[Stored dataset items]
== Segment start ==
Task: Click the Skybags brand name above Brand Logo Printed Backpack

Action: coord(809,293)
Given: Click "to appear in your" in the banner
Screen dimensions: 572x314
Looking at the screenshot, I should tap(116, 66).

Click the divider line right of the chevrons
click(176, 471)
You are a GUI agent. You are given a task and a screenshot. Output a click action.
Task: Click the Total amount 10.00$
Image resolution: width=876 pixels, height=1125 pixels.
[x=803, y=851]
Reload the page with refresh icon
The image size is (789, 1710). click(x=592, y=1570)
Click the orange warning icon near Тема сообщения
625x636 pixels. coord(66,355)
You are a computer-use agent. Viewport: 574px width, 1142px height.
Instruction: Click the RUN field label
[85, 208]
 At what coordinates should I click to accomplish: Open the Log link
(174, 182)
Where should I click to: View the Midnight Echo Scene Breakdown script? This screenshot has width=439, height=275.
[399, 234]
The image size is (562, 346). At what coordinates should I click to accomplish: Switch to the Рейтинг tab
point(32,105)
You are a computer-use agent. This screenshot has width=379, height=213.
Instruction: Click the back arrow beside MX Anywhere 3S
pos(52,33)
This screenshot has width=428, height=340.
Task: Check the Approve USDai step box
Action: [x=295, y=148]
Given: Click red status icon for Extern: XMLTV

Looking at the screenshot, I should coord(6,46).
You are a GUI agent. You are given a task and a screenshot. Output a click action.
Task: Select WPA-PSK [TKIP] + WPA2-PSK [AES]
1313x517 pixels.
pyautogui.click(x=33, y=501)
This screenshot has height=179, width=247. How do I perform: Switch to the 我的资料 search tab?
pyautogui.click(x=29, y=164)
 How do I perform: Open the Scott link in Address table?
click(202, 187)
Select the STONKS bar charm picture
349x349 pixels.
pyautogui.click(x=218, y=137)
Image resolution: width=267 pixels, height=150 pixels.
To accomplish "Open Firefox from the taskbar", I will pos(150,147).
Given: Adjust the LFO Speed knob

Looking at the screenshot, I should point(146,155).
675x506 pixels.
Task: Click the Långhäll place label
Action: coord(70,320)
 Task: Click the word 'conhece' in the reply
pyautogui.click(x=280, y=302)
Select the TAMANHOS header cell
== Segment end ==
▶ [What is being asked]
From the records above, please extract every line and repeat it exactly.

▶ [Output]
Task: Click the Skybags brand name above Brand Logo Printed Backpack

Action: coord(809,293)
Given: Click "to appear in your" in the banner
Screen dimensions: 572x314
Looking at the screenshot, I should tap(116, 66).

Click the divider line right of the chevrons
click(176, 471)
You are a GUI agent. You are given a task and a screenshot. Output a click action.
Task: Click the Total amount 10.00$
Image resolution: width=876 pixels, height=1125 pixels.
[x=803, y=851]
Reload the page with refresh icon
The image size is (789, 1710). click(x=592, y=1570)
Click the orange warning icon near Тема сообщения
625x636 pixels. coord(66,355)
You are a computer-use agent. Viewport: 574px width, 1142px height.
Instruction: Click the RUN field label
[85, 208]
 At what coordinates should I click to accomplish: Open the Log link
(174, 182)
Where should I click to: View the Midnight Echo Scene Breakdown script? This screenshot has width=439, height=275.
[399, 234]
The image size is (562, 346). At what coordinates should I click to accomplish: Switch to the Рейтинг tab
point(32,105)
You are a computer-use agent. This screenshot has width=379, height=213.
Instruction: Click the back arrow beside MX Anywhere 3S
pos(52,33)
This screenshot has width=428, height=340.
Task: Check the Approve USDai step box
Action: [x=295, y=148]
Given: Click red status icon for Extern: XMLTV

Looking at the screenshot, I should coord(6,46).
You are a GUI agent. You are given a task and a screenshot. Output a click action.
Task: Select WPA-PSK [TKIP] + WPA2-PSK [AES]
1313x517 pixels.
pyautogui.click(x=33, y=501)
This screenshot has height=179, width=247. How do I perform: Switch to the 我的资料 search tab?
pyautogui.click(x=29, y=164)
 How do I perform: Open the Scott link in Address table?
click(202, 187)
Select the STONKS bar charm picture
349x349 pixels.
pyautogui.click(x=218, y=137)
Image resolution: width=267 pixels, height=150 pixels.
To accomplish "Open Firefox from the taskbar", I will pos(150,147).
Given: Adjust the LFO Speed knob

Looking at the screenshot, I should point(146,155).
675x506 pixels.
Task: Click the Långhäll place label
Action: coord(70,320)
 Task: Click the word 'conhece' in the reply
pyautogui.click(x=280, y=302)
Select the TAMANHOS header cell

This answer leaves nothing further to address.